The Measure of a Life
I’ve been doing a lot of reflecting over the past eleven days. You see, on Thursday, September 23, 2021, my father, Thomas C. (“Tom”) Gobelman, passed away. While my wife and I have received an outpouring of condolences and sympathy, I share this not to garner more sympathy, but to reflect on life, death, and the meaning of it all. Our society does everything it can to avoid the issue of death because, like taxes, death is unavoidable, it comes to all people at some point in their lives. When death does come and claim a family member or a loved one, those who are left behind are, in a way, forced to reflect on our own mortality. My dad passed away eleven days ago, and his death has greatly affected me because of the close relationship he and I had, and that’s not unusual (the closer the death, the greater the effect). His passing prompted me to reflect on the measure of a life.
Again by the world’s standards, life is measured by one’s accomplishments. Dad wasn’t a famous person by any stretch of the imagination. Dad wasn’t wealthy, there was no huge “Scrooge McDuck” pile of money he left behind. Dad didn’t start a company like Google or Apple. He didn’t write the great American novel or paint the great American painting, or compose the great American song. Dad did none of these things. In fact, until I even mentioned his name, many of you wouldn’t even know who he was. Dad was born in 1932, lived during the Great Depression, joined the US Navy during the Korean War, got married in 1961, had a son and a step-daughter, a handful of grandchildren, and a handful of great-grandchildren, worked a rather mundane white-collar job in Chicago, faithfully went to church, and died in 2021 at the age of 89. In the grand scheme of things, a rather unimportant kind of life.
In the Biblical book of Ecclesiastes, an aged King Solomon reflects on his own life and his pursuits of wealth, fame, pleasure, and wisdom. He sought meaning in life in all those pursuits, and in the end he found all of those pursuits empty. In Solomon’s words they are, “vanity of vanities, all is vanity.” All of the things we can achieve in this life, while important to a certain degree are rather meaningless on the day we die. There are no trailer hitches on a hearse and whoever dies with the most toys still dies. That’s just a fact of life “under the sun.”
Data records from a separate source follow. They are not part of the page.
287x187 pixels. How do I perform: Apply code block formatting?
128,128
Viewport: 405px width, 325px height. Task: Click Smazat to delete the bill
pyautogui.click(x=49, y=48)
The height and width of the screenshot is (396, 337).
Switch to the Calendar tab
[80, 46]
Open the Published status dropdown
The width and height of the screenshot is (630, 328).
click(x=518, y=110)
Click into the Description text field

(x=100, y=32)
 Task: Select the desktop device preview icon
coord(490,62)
But it’s not all “doom and gloom.” Because King Solomon closes Ecclesiastes with these words, “Fear God, and keep his commandments: for this is the whole duty of man.” In other words, all of the pursuits, all of the achievements one can gain during this life are nothing without a right relationship with our Creator. That’s the point King Solomon is trying to get across. The measure of a life isn’t what one can accomplish “under the sun,” but whether or not one fears the Lord and keeps His commandments.
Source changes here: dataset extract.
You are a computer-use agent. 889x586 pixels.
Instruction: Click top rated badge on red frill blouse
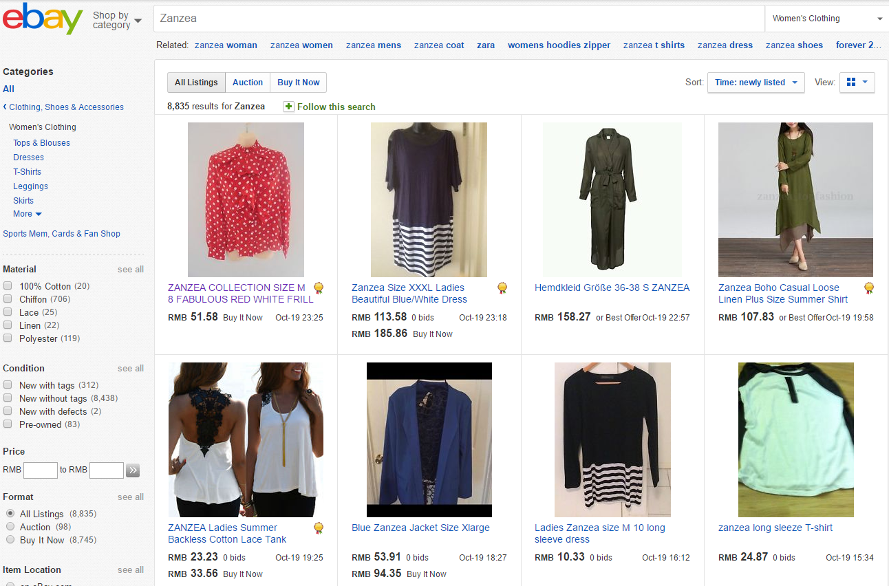pyautogui.click(x=319, y=288)
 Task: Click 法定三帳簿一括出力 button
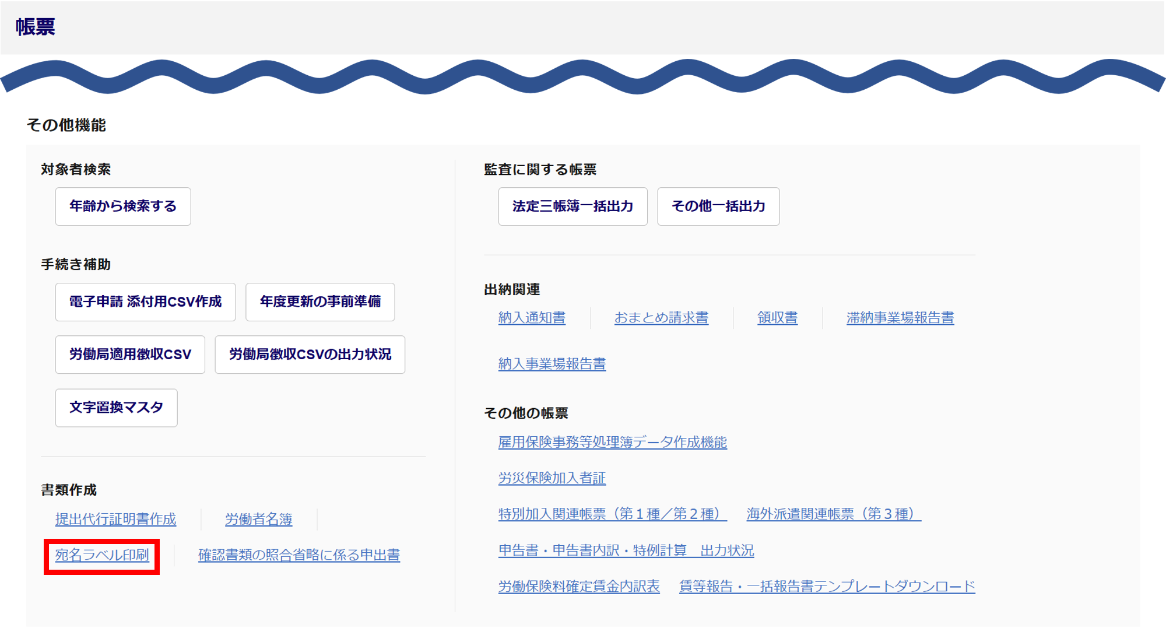pyautogui.click(x=573, y=206)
Back to my dad, one of the things I mentioned about him was that he faithfully went to church. My dad gave his life to Jesus Christ when he was 16 years old, thanks largely to the Christian influence of his mother, my grandmother. My dad was one of the finest examples of Christian living I have ever personally seen or known. My dad wasn’t a pastor or a theologian or a scholar. He was simply a man who loved Jesus, loved his family, loved his church, and loved people. For the last 20 years of his life, he was a member of Ravenswood Baptist Church on the north side of the city of Chicago. For 20 years, his was most likely the first face you saw walking into the church. If you were a visitor, without fail you would get a hand written welcome note from him later in the week. If you needed prayer, he was there without fail. He loved teaching adult Sunday school, children’s church, and singing in the choir. He served as a deacon in his church, and it was one of the greatest honors he had was to serve the church in that capacity.
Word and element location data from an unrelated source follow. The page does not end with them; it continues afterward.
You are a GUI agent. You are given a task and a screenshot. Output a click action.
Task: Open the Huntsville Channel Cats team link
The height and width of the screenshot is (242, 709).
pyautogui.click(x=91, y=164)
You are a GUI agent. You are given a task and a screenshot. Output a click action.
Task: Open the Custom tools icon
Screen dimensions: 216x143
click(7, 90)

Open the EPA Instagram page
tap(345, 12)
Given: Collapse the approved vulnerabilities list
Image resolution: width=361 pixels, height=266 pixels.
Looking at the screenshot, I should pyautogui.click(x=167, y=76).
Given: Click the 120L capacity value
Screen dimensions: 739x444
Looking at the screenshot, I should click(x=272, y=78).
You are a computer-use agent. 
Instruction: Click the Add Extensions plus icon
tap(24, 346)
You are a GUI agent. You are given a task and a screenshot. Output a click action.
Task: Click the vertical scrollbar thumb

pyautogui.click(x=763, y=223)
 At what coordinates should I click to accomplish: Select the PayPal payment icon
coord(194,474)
You see, the measure of a life isn’t the things and honors one accumulates, but the vacuum that is left when that life is gone. I can’t tell you how many people came up to me at dad’s church over the past few days and told how much he meant to them. These are real people, across all demographics, who were touched by a gentle, humble, god-fearing 89 year old man who always had a smile on his face and always had a kind word to say.
The measure of a life is not by the standards of the world, but by God’s standards. Dad didn’t just talk the talk, he walked the walk. Dad had a “life verse,” a verse in the Bible that in many ways defined his life, and it was 2 Timothy 1:12, which says, “For I know whom I have believed, and am persuaded that he is able to keep that which I have committed unto him against that day.” Dad’s faith wasn’t in a creed or a doctrine, but in a person — Jesus Christ (“I know whom I have believed”). Dad entrusted everything he had, everything he was, in the life, death, and resurrection of Jesus Christ. He did so because he was persuaded that Christ was able to guard that deposit “against that day,” the day Jesus will return to right all wrongs and make all things new. And now dad is at home with his Lord, he has heard the words all Christians want to hear, “Well done, thou good a faithful servant.” That is the true measure of a life.